The Curious Case of Benjamin Button (2008)

OK, so Benjamin Button isn't frozen in time like Adaline — instead, he's moving backwards through it. Born as an old man who gradually becomes younger and younger until he simply ceases to be born at all, The Curious Case of Benjamin Button won hearts — and plenty of awards — when it came out in 2008. However, the plot was actually loosely based on a 1922 short story of the same name by F. Scott Fitzgerald. Talk about being ahead of your time!

Stardust (2007)

This one is a bit more fantasy-based than most, but Neil Gaiman's 1999 novel Stardust translated perfectly to the big screen. Stars like Claire Danes, Michelle Pfeiffer, Robert DeNiro and Ricky Gervais brought the magical kingdom of Stormhold — and all the dramas within it — to life. The throne is up for grabs, romance is in the air, an evil old woman who needs a star to say young is on the loose... sounds like a recipe for amazingness, right? (It is.)

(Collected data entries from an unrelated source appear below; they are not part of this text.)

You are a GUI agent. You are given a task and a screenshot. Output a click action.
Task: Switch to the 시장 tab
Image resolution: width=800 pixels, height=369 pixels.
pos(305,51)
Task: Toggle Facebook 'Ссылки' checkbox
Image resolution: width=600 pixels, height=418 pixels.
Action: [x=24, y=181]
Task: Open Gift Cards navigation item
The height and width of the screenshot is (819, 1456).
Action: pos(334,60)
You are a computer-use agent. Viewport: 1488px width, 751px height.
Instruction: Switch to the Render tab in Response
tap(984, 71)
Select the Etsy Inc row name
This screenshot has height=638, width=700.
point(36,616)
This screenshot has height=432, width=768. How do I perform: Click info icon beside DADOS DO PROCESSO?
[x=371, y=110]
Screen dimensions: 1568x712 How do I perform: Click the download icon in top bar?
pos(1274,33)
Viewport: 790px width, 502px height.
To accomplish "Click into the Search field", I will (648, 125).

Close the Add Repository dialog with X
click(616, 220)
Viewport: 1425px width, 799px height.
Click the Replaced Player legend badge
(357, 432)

What Dreams May Come (1998)

The 1998 film adaptation of What Dreams May Come, based on a 1978 novel of the same name by Richard Matheson, saw Robin Williams and Annabella Sciorra as a husband and wife who face an immense loss after their children are tragically killed in a car accident — before an unimaginable tragedy strikes again. It's romantic and sad and basically everything a good movie should be.

Images: Lionsgate (1), Paramount Pictures (3), Universal Studios (1)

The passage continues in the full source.